What this task involves
Search the entries for the word "Close". Copy each line in which it is found.

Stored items
-----

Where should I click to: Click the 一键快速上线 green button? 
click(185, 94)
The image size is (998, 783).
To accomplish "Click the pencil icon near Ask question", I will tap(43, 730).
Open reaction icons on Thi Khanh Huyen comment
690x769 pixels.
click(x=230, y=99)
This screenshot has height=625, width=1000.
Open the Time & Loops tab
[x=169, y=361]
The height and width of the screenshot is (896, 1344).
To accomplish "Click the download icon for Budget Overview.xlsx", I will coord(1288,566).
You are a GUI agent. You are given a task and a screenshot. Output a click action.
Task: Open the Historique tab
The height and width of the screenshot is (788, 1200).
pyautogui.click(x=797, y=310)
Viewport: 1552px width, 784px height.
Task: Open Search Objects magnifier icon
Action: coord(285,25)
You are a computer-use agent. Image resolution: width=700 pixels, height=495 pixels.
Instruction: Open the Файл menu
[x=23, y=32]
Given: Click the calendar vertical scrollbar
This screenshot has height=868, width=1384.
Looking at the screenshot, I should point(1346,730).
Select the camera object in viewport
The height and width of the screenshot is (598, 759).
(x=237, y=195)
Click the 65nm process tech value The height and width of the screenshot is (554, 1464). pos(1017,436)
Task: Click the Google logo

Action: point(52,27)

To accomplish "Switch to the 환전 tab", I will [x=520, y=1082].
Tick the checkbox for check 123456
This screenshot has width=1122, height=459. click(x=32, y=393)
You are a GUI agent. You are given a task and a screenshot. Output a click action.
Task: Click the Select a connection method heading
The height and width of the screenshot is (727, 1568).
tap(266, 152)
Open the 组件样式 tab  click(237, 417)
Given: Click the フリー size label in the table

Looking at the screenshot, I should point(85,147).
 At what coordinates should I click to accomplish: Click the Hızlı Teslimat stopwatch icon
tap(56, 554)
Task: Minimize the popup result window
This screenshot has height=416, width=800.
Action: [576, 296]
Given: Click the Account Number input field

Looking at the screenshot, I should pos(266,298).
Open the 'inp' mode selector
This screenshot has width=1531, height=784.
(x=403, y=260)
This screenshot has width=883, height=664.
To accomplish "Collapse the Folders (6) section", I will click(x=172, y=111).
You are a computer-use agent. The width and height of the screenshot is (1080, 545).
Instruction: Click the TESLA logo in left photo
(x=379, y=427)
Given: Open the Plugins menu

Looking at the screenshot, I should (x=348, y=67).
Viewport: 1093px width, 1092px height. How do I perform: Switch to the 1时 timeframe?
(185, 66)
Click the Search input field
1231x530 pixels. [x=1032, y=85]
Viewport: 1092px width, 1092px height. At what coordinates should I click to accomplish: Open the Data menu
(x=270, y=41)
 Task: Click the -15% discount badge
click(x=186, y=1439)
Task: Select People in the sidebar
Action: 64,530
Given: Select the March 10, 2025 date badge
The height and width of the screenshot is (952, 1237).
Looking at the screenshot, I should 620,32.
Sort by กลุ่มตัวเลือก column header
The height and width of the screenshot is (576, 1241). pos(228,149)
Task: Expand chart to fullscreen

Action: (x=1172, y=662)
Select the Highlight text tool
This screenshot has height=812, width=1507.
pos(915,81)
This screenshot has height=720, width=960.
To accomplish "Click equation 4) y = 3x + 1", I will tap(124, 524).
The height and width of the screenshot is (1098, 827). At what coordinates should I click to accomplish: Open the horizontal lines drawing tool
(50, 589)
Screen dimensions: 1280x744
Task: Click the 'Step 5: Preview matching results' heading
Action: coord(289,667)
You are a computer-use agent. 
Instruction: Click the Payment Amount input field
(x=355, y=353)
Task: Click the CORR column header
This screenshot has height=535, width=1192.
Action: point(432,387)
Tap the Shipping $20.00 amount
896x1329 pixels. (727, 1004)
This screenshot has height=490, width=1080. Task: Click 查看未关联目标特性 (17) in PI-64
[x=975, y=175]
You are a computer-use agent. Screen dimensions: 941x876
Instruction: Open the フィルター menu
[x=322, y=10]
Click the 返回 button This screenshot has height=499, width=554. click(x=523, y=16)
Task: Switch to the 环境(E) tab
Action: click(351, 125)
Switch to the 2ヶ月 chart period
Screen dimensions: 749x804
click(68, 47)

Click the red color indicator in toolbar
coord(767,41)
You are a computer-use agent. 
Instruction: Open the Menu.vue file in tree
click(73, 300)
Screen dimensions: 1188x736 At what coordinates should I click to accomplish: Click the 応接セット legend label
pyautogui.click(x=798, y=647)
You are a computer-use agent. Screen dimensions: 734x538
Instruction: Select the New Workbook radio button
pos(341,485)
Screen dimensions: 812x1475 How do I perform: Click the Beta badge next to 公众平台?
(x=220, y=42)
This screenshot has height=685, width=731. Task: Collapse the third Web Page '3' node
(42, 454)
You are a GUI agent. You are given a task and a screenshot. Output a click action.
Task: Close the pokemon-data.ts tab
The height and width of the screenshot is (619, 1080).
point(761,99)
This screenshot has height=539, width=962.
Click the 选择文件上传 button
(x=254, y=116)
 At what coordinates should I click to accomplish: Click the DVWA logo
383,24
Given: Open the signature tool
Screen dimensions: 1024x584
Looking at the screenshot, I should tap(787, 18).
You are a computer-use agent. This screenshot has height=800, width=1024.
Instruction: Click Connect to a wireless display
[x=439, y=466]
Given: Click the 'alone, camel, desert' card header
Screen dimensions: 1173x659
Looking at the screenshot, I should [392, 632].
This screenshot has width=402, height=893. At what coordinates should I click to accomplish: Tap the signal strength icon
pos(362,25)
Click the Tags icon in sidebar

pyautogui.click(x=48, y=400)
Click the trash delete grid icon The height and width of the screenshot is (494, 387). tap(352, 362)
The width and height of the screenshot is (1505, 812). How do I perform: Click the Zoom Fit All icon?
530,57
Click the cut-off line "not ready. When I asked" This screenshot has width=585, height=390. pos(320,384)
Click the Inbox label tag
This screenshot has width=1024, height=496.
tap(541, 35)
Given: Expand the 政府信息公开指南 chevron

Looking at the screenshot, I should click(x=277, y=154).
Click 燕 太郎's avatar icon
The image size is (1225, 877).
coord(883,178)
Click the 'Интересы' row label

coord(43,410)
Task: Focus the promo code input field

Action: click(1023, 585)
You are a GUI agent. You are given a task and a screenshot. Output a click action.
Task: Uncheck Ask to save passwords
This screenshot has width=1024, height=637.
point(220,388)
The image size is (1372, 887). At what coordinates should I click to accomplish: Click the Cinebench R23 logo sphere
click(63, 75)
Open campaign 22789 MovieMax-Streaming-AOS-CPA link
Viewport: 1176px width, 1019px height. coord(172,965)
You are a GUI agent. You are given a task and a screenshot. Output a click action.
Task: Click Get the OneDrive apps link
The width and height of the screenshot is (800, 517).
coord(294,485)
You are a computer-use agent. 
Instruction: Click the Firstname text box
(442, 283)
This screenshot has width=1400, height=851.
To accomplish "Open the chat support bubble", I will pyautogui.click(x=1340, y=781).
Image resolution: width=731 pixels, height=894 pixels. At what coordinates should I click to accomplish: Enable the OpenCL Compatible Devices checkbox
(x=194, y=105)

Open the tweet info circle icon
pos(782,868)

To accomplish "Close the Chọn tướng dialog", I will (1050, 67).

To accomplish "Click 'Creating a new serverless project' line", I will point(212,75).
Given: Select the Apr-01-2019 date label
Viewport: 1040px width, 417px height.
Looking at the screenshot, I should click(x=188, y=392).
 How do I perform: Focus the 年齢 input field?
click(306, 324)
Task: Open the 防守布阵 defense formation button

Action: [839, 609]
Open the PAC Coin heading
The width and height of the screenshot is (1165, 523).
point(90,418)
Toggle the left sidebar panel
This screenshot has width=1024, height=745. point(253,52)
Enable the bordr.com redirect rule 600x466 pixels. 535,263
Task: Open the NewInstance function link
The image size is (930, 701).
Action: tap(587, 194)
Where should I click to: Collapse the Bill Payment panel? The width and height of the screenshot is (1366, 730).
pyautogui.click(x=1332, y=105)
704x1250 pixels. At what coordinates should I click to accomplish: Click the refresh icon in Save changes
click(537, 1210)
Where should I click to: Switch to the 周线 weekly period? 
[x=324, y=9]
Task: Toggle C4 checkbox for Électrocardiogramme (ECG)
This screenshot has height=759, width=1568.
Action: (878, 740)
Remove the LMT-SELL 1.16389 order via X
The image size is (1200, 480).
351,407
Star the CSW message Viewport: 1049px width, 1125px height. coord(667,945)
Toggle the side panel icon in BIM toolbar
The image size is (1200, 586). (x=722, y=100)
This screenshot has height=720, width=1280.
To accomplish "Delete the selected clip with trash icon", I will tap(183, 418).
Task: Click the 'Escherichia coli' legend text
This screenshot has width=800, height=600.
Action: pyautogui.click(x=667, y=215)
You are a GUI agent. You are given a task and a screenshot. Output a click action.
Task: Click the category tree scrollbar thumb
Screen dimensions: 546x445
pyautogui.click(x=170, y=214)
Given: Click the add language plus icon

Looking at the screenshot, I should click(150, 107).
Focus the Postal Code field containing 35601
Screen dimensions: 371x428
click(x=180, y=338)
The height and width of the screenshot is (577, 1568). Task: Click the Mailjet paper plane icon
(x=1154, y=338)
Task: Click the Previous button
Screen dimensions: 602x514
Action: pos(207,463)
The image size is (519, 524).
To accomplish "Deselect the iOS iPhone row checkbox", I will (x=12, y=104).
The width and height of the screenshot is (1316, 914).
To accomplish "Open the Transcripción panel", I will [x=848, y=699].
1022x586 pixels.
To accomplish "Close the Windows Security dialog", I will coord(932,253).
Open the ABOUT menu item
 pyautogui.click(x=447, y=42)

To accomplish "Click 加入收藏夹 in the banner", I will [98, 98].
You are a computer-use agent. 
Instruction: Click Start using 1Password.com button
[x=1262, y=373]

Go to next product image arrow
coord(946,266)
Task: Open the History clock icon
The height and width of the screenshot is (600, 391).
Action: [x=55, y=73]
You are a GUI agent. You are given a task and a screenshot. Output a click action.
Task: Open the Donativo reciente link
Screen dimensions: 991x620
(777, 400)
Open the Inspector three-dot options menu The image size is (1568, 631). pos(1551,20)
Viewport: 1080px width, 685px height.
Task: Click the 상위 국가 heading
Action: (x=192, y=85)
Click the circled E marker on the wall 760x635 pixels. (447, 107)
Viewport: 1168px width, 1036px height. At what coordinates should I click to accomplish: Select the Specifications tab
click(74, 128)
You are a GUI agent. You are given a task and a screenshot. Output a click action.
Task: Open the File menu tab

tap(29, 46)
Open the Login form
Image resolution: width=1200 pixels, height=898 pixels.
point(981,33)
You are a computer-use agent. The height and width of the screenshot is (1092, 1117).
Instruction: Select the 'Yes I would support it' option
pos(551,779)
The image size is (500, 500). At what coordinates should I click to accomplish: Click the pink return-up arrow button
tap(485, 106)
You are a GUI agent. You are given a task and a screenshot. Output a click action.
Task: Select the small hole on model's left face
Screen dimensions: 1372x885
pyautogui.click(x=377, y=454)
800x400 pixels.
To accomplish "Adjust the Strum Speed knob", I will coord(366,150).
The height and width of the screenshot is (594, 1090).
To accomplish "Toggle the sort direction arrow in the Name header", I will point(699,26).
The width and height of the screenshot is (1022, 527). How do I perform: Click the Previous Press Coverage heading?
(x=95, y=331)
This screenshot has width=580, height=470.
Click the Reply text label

-----

Response to this exercise
Task: Close the pokemon-data.ts tab
To accomplish "Close the Chọn tướng dialog", I will (1050, 67).
To accomplish "Close the Windows Security dialog", I will coord(932,253).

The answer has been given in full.